SELECTED EXTRACT -

........

Well, it turns out that I don’t have to reboot my brain after all, because now that all the flailing about is over, STAP is a product of sloppiness and fakery, and is dead.

So here’s the controversy, and why I found it vexatious. We want to be able to specify cell states; in particular, we’d love to be able to take any cell from the human body, tickle it with a few specific signals, and see it throw away all of its historical constraints and become a different cell type altogether. In particular, the Holy Grail is to find the right combination of switches to cause any cell to become a pluripotent stem cell — the kind of cell we can then induce to become any other cell type we might need.

We know this can’t be impossible, and is probably even fairly simple, because we know that cells can do this already (well, to some degree; your body accomplishes this task by setting aside reserve populations of stem cells. It’s also likely that some cell types are so tightly locked in by the process of differentiation that their state is not reversible). The idea is that we just need to find the right combination of signals/genes — the right kind of key — and we can unlock the cell, and make it open to additional inductions that will allow us to manipulate it.

We have some idea of the shape of the key. Yamanaka identified four genes, Oct4, Sox2, cMyc, and Klf4, that when activated, switched cells into a pluripotent state, making induced pluripotent stem cells, or iPS cells. It works. The handicap right now is that we only have a kind of brute force method of switching those genes on, and two of them are oncogenic, so it’s as if we’ve got a rather clumsy key that opens the lock, but also damages it in unfortunate ways. The resolution to that problem, though, was learning how to finesse the genes — we need to figure out how to more delicately switch on the necessary genes by a way other than bluntly transfecting cells with copies of the genes that are always on.

........

PROMPT - Continue the piece on the STAP stem cell controversy from the point where it stops.

RECORD SET -
........

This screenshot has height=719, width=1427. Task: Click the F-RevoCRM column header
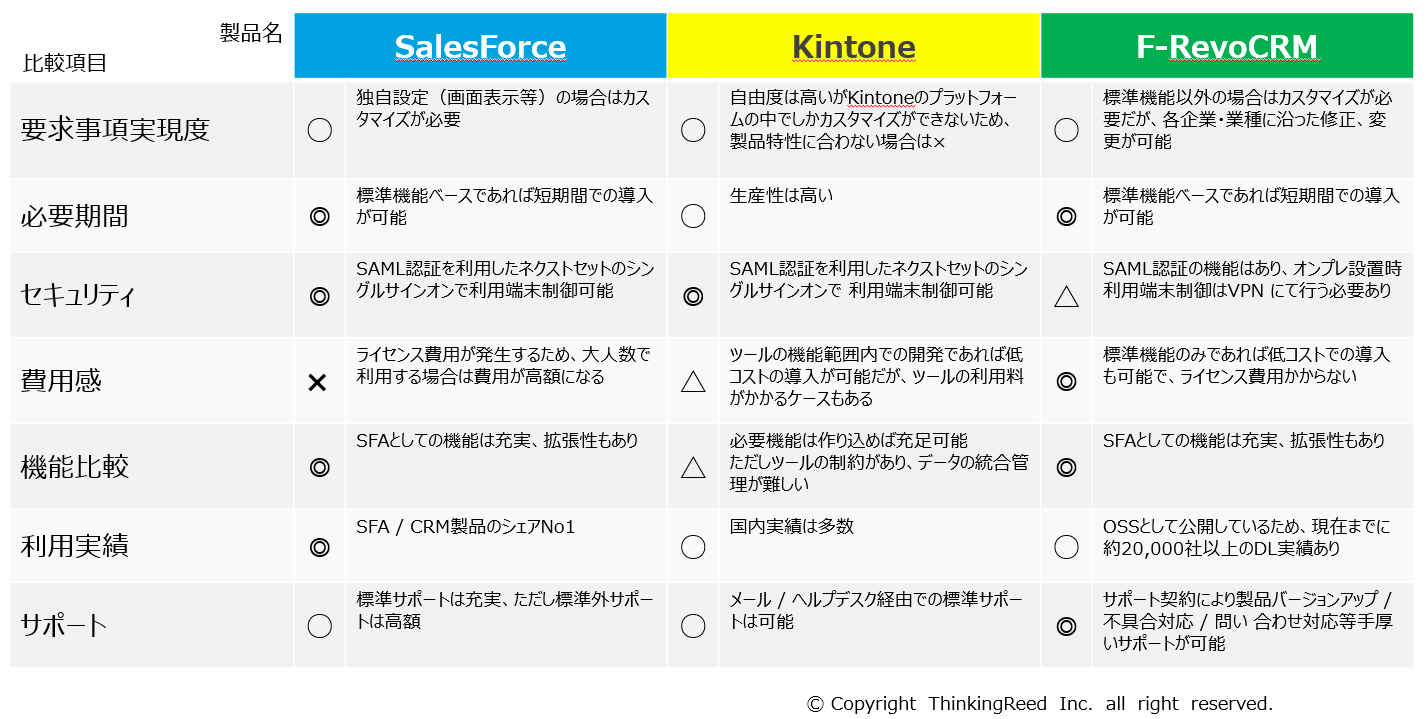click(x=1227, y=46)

........

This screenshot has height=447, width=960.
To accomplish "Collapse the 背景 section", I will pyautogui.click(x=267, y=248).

........

WRITTEN RESPONSE -
Then along came Haruko Obokata, an investigator in Japan who announced that she could induce stem cells with simple, generic stress, such as by exposing them to acid or physically pushing on the cells. It was like saying she didn’t need a specific key, all you needed to do was shake the lock really hard, and it would spontaneously pop open. What, really? That just seems too simple. It would be phenomenally awesome if true, but it seemed unlikely. But then, I remember this one lab I worked in where all the publicly popular drugs, like ketamine, were kept locked in a drawer to which only the PI had a key…but the countertop wasn’t secured to the bench, so if you knew about it, you could just lift the top and get easy access. It was a backdoor to the goodies that was so stupid you couldn’t believe it existed, but it did.

Could it be that cells similarly had a stupid weakness that could be so easily exploited? The short answer is no; read the whole article by David Cyranoski.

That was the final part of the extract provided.